C’est un mode de fonctionnement profondément humain, et en réalité, il n’a rien d’anormal. Il vient de très loin, de nos mémoires les plus anciennes : nos systèmes nerveux sont faits pour nous protéger. Face à ce qui ressemble à un danger, le corps prend les commandes. Le cœur accélère, les muscles se contractent, l’adrénaline monte. Notre cerveau reptilien – celui qui gère l’instinct de survie – active alors des scénarios automatiques : attaquer, fuir ou se figer. Ces réactions étaient vitales lorsque nos ancêtres devaient échapper à un prédateur. Elles le sont beaucoup moins quand il s’agit simplement d’un collègue qui nous interrompt, d’un partenaire qui hausse la voix ou d’un retard de train. Pourtant, notre corps réagit comme si notre vie en dépendait.

Sous cette réactivité, il y a aussi toutes nos blessures émotionnelles accumulées. Chaque fois que nous avons été rejetés, humiliés, trahis, abandonnés, ces empreintes se sont inscrites dans notre mémoire. Alors, quand une situation actuelle réveille une blessure passée, le corps et l’émotion surgissent ensemble, sans filtre. On ne réagit pas seulement à ce qui se passe ici et maintenant : on réactive toute une histoire déjà vécue.

Et c’est là qu’il est important d’apporter de la compassion. Parce que personne ne choisit délibérément de surréagir, de se mettre en colère trop vite, ou de se fermer au contact. Ce sont des mécanismes de protection. Des tentatives du corps et du psychisme pour nous préserver d’une douleur plus grande. Comprendre cela permet de se libérer de la culpabilité et du jugement que nous pouvons avoir envers nous-mêmes.

La réactivité n’est pas une erreur. C’est une stratégie de survie. Mais nous ne sommes pas condamnés à vivre en mode survie. Nous avons une autre voie : celle de la réponse consciente et créative.

Cela commence par un pas tout simple, mais puissant : l’observation. Prendre une respiration avant de répondre. Sentir ce qui se passe dans son corps : la chaleur qui monte, la gorge qui se serre, le ventre qui se contracte. Nommer ce que l’on traverse : « Je sens de la colère », « Je sens de la peur ». Déjà, en le reconnaissant, nous ne sommes plus totalement identifiés à la réaction.
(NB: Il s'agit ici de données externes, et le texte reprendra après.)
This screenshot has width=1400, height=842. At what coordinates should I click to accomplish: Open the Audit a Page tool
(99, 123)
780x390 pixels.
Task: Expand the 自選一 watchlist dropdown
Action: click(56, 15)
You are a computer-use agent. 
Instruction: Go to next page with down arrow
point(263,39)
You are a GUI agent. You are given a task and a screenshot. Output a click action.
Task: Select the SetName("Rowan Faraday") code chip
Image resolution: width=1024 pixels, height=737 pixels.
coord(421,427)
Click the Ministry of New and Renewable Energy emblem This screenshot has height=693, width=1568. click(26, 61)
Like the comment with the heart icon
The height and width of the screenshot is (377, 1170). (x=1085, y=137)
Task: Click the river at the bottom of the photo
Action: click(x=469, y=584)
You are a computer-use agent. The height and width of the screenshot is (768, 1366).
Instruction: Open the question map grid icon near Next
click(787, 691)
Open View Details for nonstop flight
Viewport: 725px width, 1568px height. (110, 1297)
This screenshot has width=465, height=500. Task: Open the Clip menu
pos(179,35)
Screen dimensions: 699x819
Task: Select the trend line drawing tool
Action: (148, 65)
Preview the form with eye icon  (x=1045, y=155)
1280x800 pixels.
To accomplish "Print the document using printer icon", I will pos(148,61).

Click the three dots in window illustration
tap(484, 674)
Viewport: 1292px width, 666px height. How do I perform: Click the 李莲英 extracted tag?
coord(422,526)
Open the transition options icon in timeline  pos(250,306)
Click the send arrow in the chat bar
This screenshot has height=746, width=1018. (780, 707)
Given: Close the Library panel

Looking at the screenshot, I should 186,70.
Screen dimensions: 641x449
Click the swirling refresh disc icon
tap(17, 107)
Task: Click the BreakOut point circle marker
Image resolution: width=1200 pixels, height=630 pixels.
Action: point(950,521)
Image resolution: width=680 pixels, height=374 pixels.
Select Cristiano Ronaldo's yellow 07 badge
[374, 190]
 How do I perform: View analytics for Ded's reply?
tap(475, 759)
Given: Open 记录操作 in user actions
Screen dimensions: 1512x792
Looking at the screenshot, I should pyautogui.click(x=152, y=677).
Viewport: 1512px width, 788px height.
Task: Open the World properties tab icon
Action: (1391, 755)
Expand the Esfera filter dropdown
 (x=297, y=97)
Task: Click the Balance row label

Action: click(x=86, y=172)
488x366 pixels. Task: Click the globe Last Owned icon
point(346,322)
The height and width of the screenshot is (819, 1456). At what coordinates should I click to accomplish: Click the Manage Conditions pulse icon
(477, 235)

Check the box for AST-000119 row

Nous créons un espace entre le stimulus et notre action.

Dans cet espace naît la liberté. Là, nous pouvons choisir : vais-je répéter l’automatisme, ou vais-je inventer une autre façon de répondre ? Une réponse qui n’est pas dictée par le passé, mais par la personne que je souhaite être aujourd’hui.

Choisir la réponse créative, ce n’est pas toujours « répondre avec douceur et sourire ». Parfois, la réponse créative est de poser une limite ferme, de dire non, ou de prendre du recul. Mais cette fois, ce n’est plus une explosion ou une fuite impulsive. C’est une décision consciente, enracinée dans notre souveraineté intérieure.

Petit à petit, en pratiquant cette observation et ce choix, nous rééduquons notre système nerveux. Nous lui montrons qu’il y a d’autres chemins que l’attaque, la fuite ou la sidération. Nous ouvrons l’espace de la création, où chaque situation devient une opportunité de manifester la personne que nous désirons devenir.

Alors, la prochaine fois que tu sentiras la réactivité monter, rappelle-toi ceci : ce n’est pas une faute. C’est un réflexe de protection. Accueille-le avec compassion. Respire. Observe. Et laisse venir la réponse qui ouvre, plutôt que celle qui enferme. C’est ainsi que l’on passe du mode survie au mode créateur, et que l’on reprend les rênes de sa vie.